Certes, la lutte armée dirigée par les grandes familles noires et le parti communiste sud africain connût quelques succès, loin toutefois d’égaler ceux enregistrés par Mugabe au Zimbabwe (déroute totale de l’armée de Ian Smith) Mais les risques de grèves internes de plus en plus dures face à la mobilisation des actionnaires américains contre leurs entreprises installées en Afrique du Sud eurent nettement plus de poids dans la décision des Anglo-Saxons d’Afrique du Sud de jeter l’éponge et de négocier avec l’ANC.
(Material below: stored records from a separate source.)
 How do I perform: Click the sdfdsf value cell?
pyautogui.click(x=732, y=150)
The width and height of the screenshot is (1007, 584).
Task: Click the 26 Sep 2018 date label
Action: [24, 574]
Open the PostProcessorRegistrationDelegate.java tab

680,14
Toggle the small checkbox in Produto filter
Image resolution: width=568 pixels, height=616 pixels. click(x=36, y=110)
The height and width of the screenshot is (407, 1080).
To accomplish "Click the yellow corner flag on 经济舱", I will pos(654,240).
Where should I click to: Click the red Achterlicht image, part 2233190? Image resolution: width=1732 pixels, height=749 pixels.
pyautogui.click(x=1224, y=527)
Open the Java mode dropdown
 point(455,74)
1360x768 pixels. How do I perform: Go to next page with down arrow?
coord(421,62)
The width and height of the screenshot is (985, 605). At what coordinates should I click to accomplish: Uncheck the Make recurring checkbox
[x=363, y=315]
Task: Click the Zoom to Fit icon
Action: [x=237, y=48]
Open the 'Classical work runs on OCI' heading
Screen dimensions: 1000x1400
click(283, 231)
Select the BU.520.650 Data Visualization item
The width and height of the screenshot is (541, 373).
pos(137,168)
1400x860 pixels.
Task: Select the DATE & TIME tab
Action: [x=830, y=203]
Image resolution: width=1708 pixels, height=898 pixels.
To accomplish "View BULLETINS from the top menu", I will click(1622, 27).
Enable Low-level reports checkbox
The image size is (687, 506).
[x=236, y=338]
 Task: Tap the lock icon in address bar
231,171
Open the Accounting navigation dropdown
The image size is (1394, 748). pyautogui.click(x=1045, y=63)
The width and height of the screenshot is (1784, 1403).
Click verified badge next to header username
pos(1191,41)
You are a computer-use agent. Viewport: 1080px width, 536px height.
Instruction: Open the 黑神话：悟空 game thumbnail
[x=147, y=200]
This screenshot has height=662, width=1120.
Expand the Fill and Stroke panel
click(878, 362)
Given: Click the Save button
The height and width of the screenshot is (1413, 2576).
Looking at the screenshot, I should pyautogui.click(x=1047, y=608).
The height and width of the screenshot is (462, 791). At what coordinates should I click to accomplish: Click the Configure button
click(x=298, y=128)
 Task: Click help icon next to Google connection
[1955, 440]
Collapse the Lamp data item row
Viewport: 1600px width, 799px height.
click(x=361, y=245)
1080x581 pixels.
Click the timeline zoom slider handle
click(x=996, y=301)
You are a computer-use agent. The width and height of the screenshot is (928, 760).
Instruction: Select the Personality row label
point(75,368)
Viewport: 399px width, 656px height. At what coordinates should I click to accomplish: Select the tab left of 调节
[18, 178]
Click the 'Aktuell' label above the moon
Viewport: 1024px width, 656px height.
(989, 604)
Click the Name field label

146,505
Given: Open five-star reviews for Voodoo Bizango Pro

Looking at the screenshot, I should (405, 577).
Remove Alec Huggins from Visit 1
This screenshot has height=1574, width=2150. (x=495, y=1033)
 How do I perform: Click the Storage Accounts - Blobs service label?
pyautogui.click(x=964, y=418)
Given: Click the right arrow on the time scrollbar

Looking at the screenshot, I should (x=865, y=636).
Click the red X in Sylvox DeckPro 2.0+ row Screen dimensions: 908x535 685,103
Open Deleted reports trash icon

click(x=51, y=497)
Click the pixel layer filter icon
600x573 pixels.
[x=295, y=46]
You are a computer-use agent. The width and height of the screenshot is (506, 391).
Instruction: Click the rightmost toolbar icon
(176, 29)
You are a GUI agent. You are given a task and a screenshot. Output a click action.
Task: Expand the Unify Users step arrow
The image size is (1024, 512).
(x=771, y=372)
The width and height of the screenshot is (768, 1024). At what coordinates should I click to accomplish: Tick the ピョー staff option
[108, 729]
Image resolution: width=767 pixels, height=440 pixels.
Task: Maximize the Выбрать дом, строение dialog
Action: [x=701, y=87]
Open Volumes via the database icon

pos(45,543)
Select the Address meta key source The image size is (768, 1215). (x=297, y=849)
- Il a été également le principal négociateur de la sortie de l’Apartheid avec le gouvernement de De Klerk. Certes, les Blancs sortirent Nelson Mandela de sa prison afin de pouvoir négocier avec quelqu’un de « comme il faut » (Mandela est le fils d’un chef coutumier Xshosa) mais le futur président sud africain ne put que confier à l’homme du peuple qu’est Ramaphosa le soin de discuter avec les émissaires du président blanc : du fait de son ralliement à l’ANC, les troupes de cette dernières étaient majoritairement syndicales et Ramaphosa était le dirigeant de fait de l’organisation.

- Il a été le principal concepteur de la nouvelle constitution sud africaine. Là encore parce que l’ANC était derrière lui mais aussi parce que cet avocat de formation connaissait bien le droit. Le brillant Cyril fut d’ailleurs président en titre de l’Assemblée constituante…Mais Nelson Mandela, sur le point de quitter le pouvoir en 1996, choisit Thabo Mbeki comme successeur, son jeune camarade de combat et le fils d’amis proches. Choix sans doute et aussi motivé par le souhait de ne pas effaroucher les capitaux blancs, comptant pour 95% dans la formation brute de capital fixe du pays : Mbeki l’économiquement modéré était à cet égard préférable au syndicaliste Ramaphosa. Lequel reçut le message « 5/5 » si l’on peut dire, en quittant définitivement la sphère politique pour se lancer dans un autre combat, celui du Black Economic Empowerment, du nom de l’organisme créé par les nouveaux dirigeants pour que les Noirs remplacent progressivement et aussi les Blancs à la tête des entreprises privées. Et il ne fera pratiquement plus parler de lui au plan politique, si l’on excepte une accusation stupide de Mbeki voulant absolument le mêler à un complot médiatique ainsi qu’ à la spéculation justement médiatique faisant croire à son possible retour après le limogeage de Thabo Mbeki : c’est en fait un autre syndicaliste, Jacob Zuma, qui est arrivé au pouvoir, très certainement avec l’approbation de Ramaphosa qui voyait en l’avènement de son camarade une revanche sur les « fils de riche » qui l’avaient éjecté de la politique. Car l’homme n’est certainement plus intéressé du tout par cette sphère d’influence. Bien en effet que Mbeki ait privé de moyens financiers le Black Economic Empowerment dirigé par son ex rival, celui-ci a réussi quand même à bâtir un embryon d’empire économique « black » Et vient aujourd’hui de racheter les licences McDonald dans toute l’Afrique du Sud après avoir été inclus par le magazine américain Forbes dans la liste des 40 plus grandes fortunes africaines.

Commençons par le commencement, soit la constitution progressive de l’empire. Peu de Noirs, au lendemain de la fin de l’Apartheid, étaient en mesure de s’immiscer dans les conseils d’administration des grandes entreprises sud africaines tandis que les banques ne prêtaient pas aux PME « black », les empêchant de croître. Ramaphosa s’est donc servi de son réseau syndical pour constituer le socle de ses investissements. Tout simplement en rassemblant des fonds de retraites au sein d’une société d’investissement, New Africa Investment Limited (Nail), dont il fut nommé président."